住宅ローンとの違いと、金利を低く抑えるためのヒント
アパートローンとは、投資目的で賃貸用の収益物件を購入する際、必要な資金を融資してもらうためのローンです。不動産投資ローン、マンションローンとも呼ばれます。対する住宅ローンは、自分や家族が住むための不動産を購入するために組むローンです。住宅ローンを、投資用不動産を取得する目的で利用することはできません。
一般的にアパートローンは住宅ローンに比べると金利が割高、かつ審査も厳しめの傾向にあります。しかしその分、融資限度額はアパートローンの方が高額になります。
金利に関しては金融機関によってさまざまですが、まずは物件を紹介してもらう不動産会社に問い合わせてみるのがおすすめです。その不動産会社が提携している金融機関がある場合、通常よりも金利が優遇されたり、審査も通りやすくなったりする可能性があるからです。
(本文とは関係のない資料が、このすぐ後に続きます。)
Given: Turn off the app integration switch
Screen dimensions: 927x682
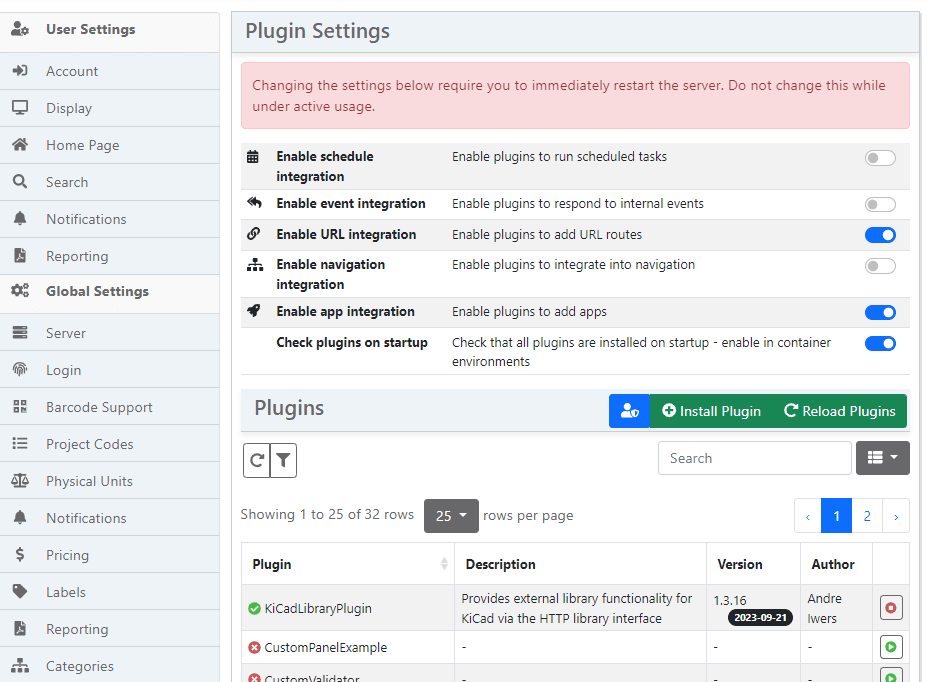Looking at the screenshot, I should 880,312.
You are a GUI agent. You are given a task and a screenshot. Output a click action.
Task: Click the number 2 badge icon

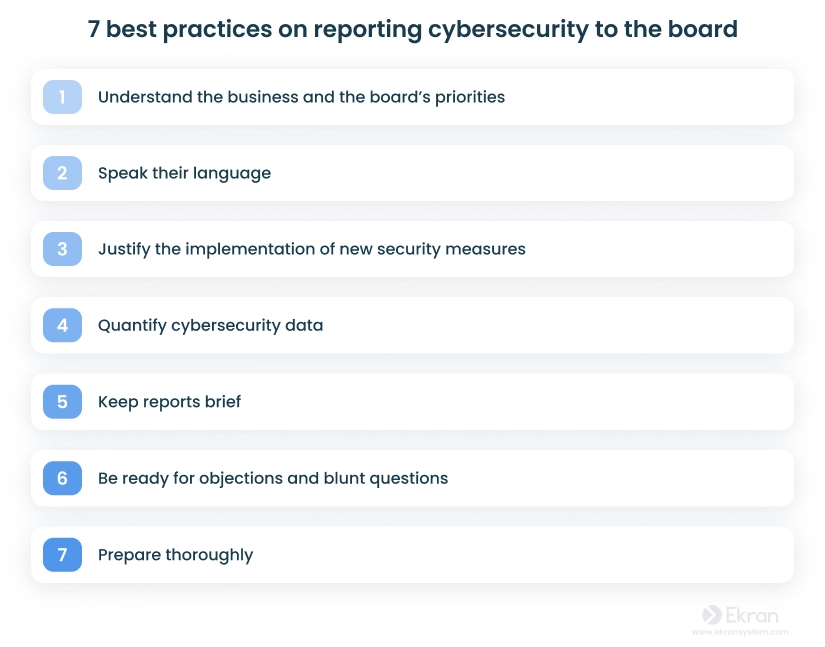(x=62, y=173)
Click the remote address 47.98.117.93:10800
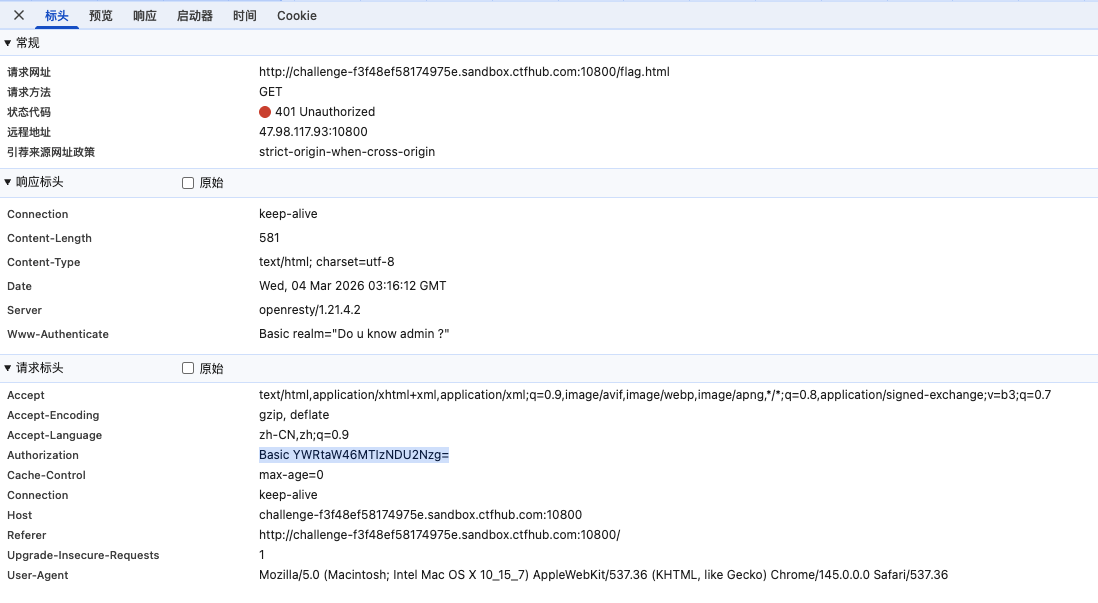 pos(313,132)
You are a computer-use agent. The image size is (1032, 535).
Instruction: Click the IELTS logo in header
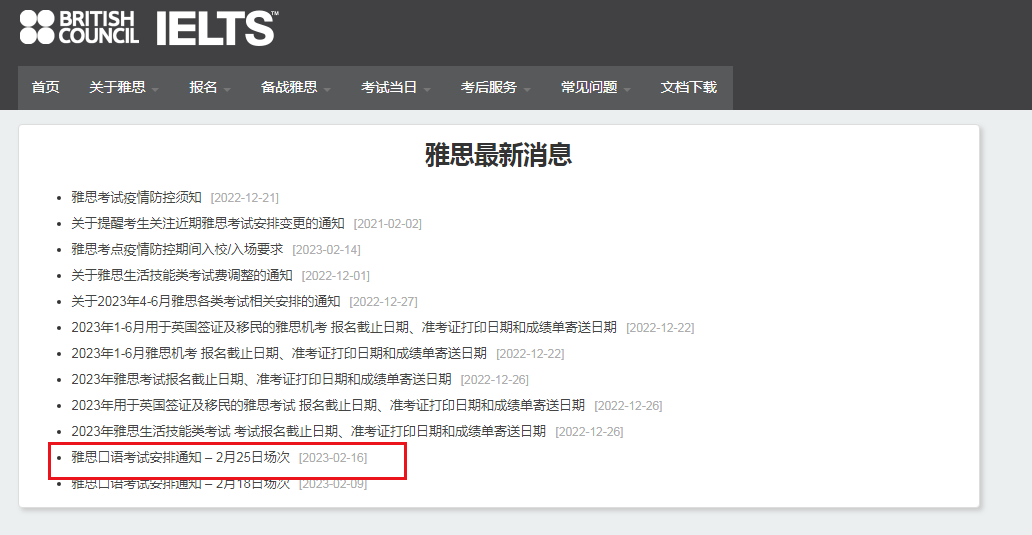[216, 27]
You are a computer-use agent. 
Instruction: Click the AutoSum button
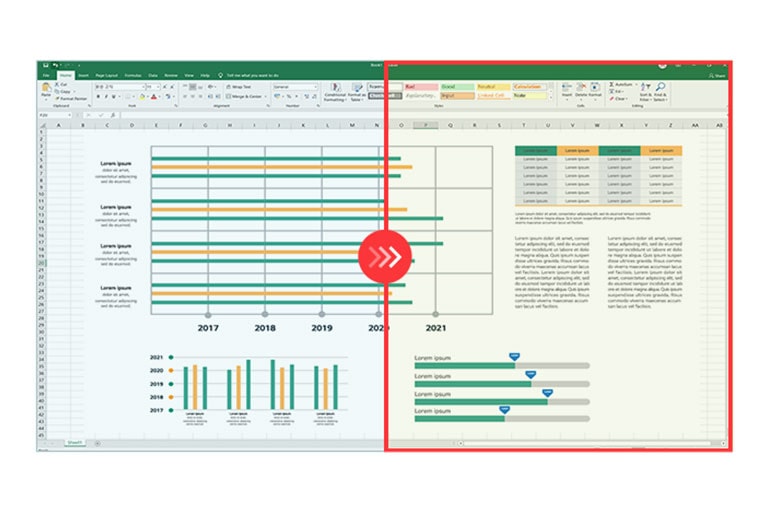[621, 85]
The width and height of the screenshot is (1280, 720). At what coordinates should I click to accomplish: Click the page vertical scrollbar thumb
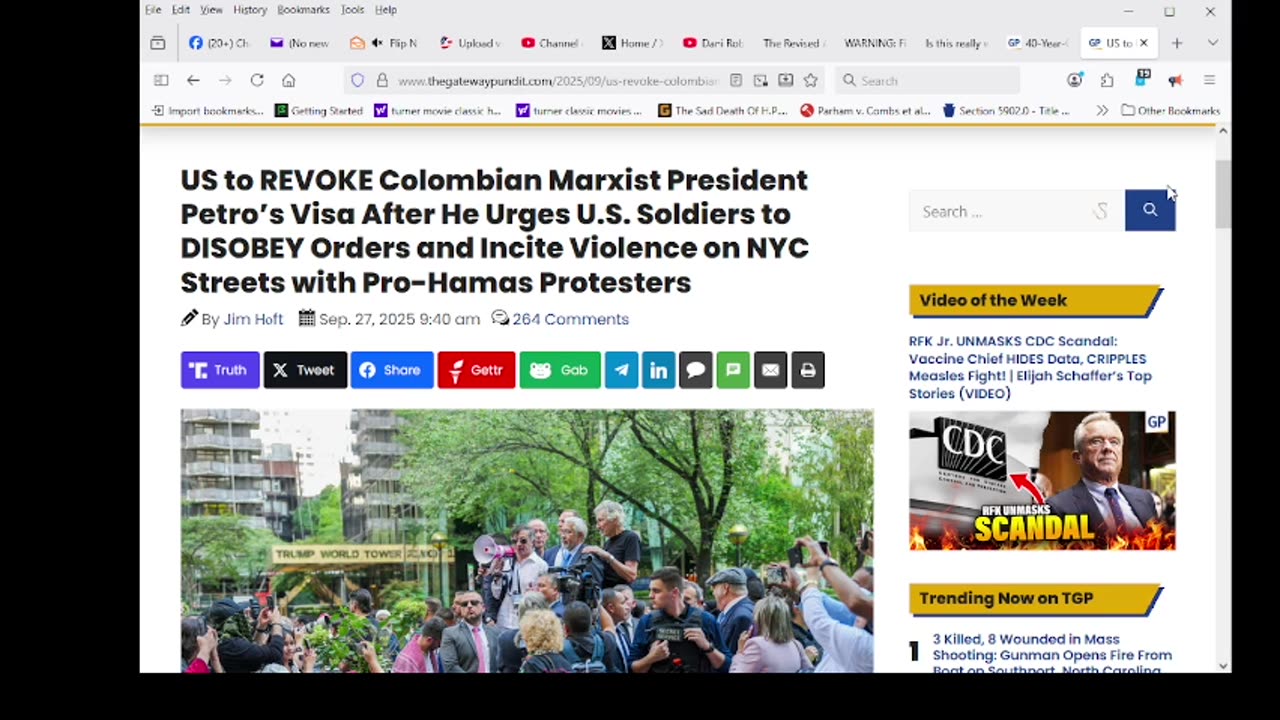1223,193
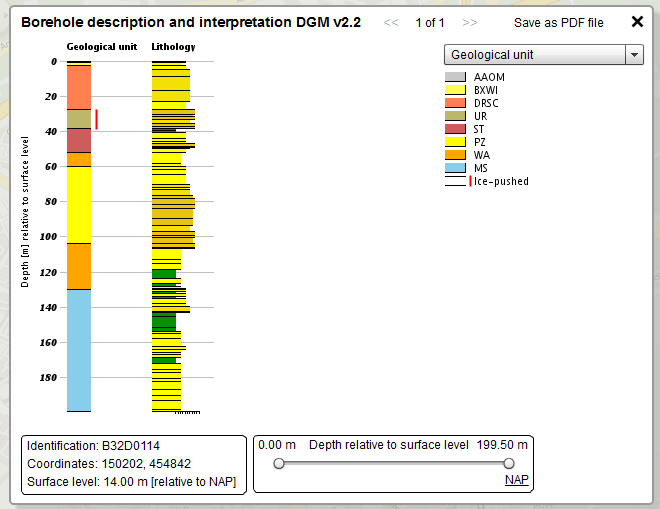Click the DRSC legend swatch
660x509 pixels.
455,103
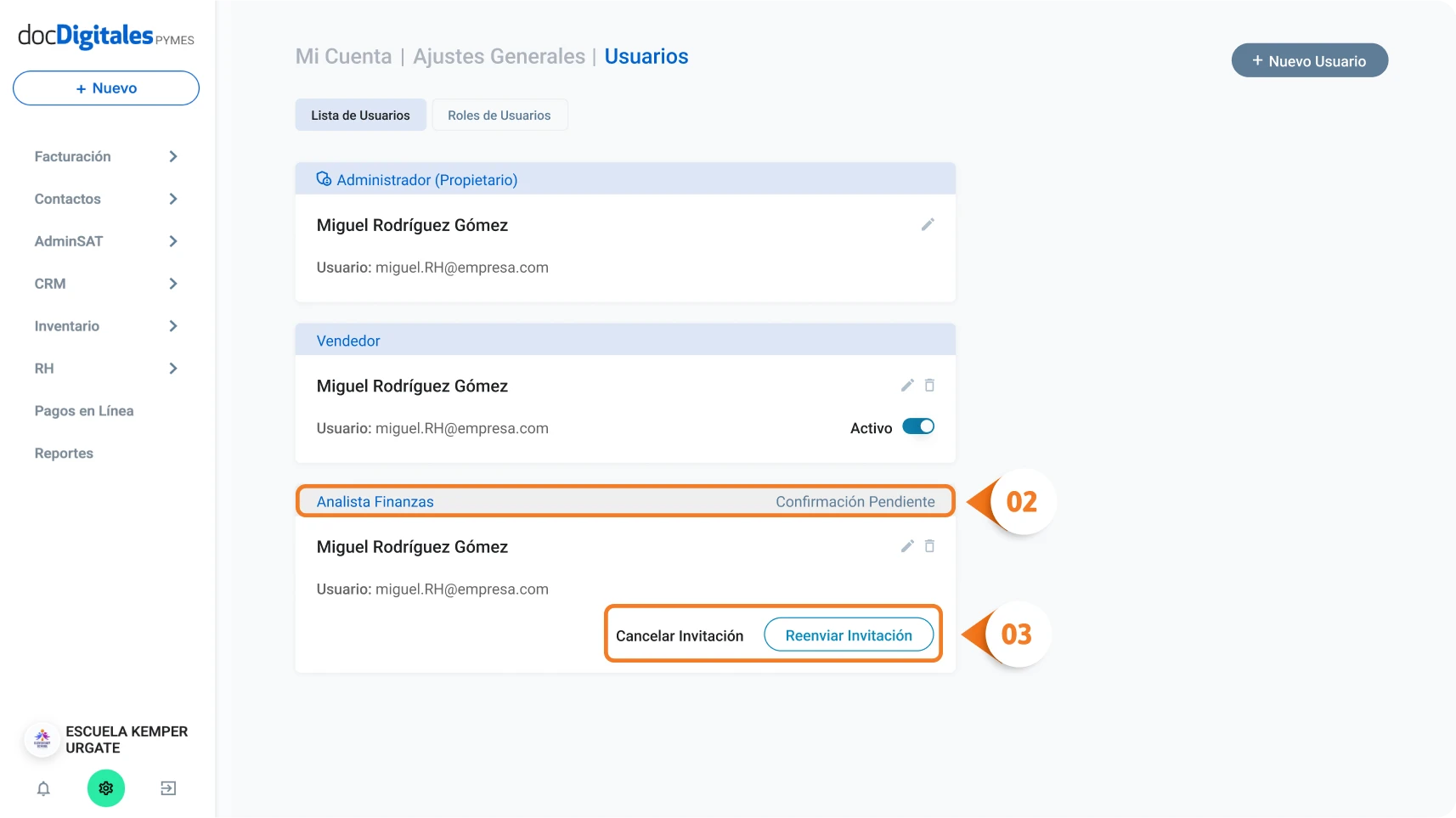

また金利に関しては、団体信用保険、通称「団信」加入時に上乗せされる金利を省くことで、低く見積もった金利を提示する不動産会社もあるので注意が必要です。金利は低ければ低いほど良いように思えますし、加入しない場合のリスクを承知の上で金利を優先するのであれば、それも「あり」かもしれません。しかし、余程の理由がない限り基本的には「団信へは加入するもの」と考えておいた方がよいでしょう。極端な低金利には“訳あり”な可能性があります。後々大きなリスクを抱えることにならないよう、見せかけの数字に惑わされないよう注意したいですね。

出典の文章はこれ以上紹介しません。